Consigne →
Poursuivez le texte sur les théories du complot en reprenant juste après sa dernière phrase.

On peut constater que certaines différences apparaissent selon le groupe auquel le complot est attribué. Par exemple, pour le psychologue Moscovici, les théories du complot mettent en cause les minorités. D’après lui, la minorité constitue, de par son existence même, une menace, un complot contre l’ordre établi et le mode de vie majoritaire. On peut citer en exemple la « menace communiste » perçue aux États-Unis pendant la Guerre froide.


La thèse de la sociologue Campion-Vincent implique qu’il existe au moins deux catégories de théories du complot aujourd’hui : une catégorie Système et une catégorie Minorité. Depuis la Révolution française et la fin de la monarchie, une nouvelle forme de théories du complot a émergé dans les mentalités populaires. Cette nouvelle forme mettrait en cause non pas des minorités, mais des élites maléfiques et puissantes (les aristocrates, le gouvernement, les services secrets, l’industrie pharmaceutique…). Souvent ces élites demeurent mal définies, et c’est le système qui est mis en cause. L’assassinat du président américain J. F. Kennedy en 1963 est l’exemple paradigmatique de cette catégorie de théories du complot. Le complot présumé (qui met en cause entre autres la CIA ou le KGB, selon la version du récit en question) est plus plausible pour une majorité d’individus que la version officielle de l’assassinat impliquant un tueur isolé. Selon Campion-Vincent, la catégorie Minorité permettait de détourner la frustration et l’hostilité vécues par le peuple opprimé sur des boucs émissaires. La catégorie Système quant à elle ferait son apparition avec l’émergence de l’Etat moderne, moins répressif des idées critiques et déviantes que l’étaient autrefois la monarchie et l’Église. Toutefois, cette deuxième catégorie ne succède pas à la première, mais coexiste avec elle.


Comment faire face à un complotiste ? Est-ce possible de ne pas en être ?

Le contenu des théories du complot est traversé par un paradoxe : on y trouve souvent des éléments fantaisistes, mais en même temps une espèce d’hyper-cohérence logique dans les détails invoqués pour soutenir le récit, car on utilise nos deux systèmes de pensée (voir l’article sur les heuristiques). Les auteurs s’accordent à écrire que les théories du complot sont de ce fait souvent irréfutables, tout argument contre le complot étant transformé en preuve de son existence. Pratique, n’est-ce pas ?

Données répertoriées →

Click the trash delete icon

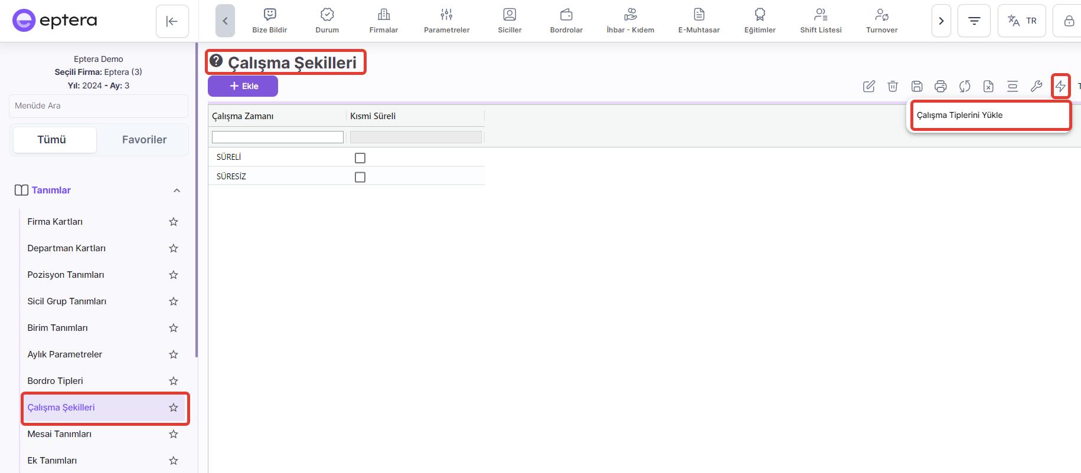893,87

...

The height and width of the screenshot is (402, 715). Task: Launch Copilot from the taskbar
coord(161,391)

Réponse →
Mais rassurez-vous, face au complotisme, des solutions existent !


La première consiste à remettre à leur place le mensonge et les théories du complot : parfois, ils sont très préoccupants, et ne méritent pas l’emballement qu’ils suscitent dans les médias. Il faut passer au-dessus.

La deuxième part du postulat est qu’il faut développer l’esprit critique, la capacité de jugement, la raison contre le dogmatisme et le sectarisme : c’est une fonction essentielle de l’éducation. Cela va de pair avec le fait d’avoir une bonne méthodologie de recherche : savoir sélectionner l’information, et prendre du recul face à des affirmations non vérifiées ou sourcées.


Si la terre était plate, les chats en auraient déjà tout fait tomber


Enfin, il faut apporter des réponses pragmatiques, qui se basent sur des preuves, et non sur des idéologies, même bienveillantes et humanistes. Ces connaissances ne peuvent qu’être pluridisciplinaires, allant de la psychologie et des sciences cognitives aux sciences politiques, à l’histoire et à la sociologie, afin de pouvoir aborder ces questions qui sont au cœur de la mutation du monde contemporain. On ne comprend pas le complotisme si l’on n’envisage pas les transformations économiques et sociales qui affectent nos sociétés, si l’on n’entre pas dans l’analyse des médias et du numérique qui façonnent l’ère de la communication. Encore de la recherche à faire, super !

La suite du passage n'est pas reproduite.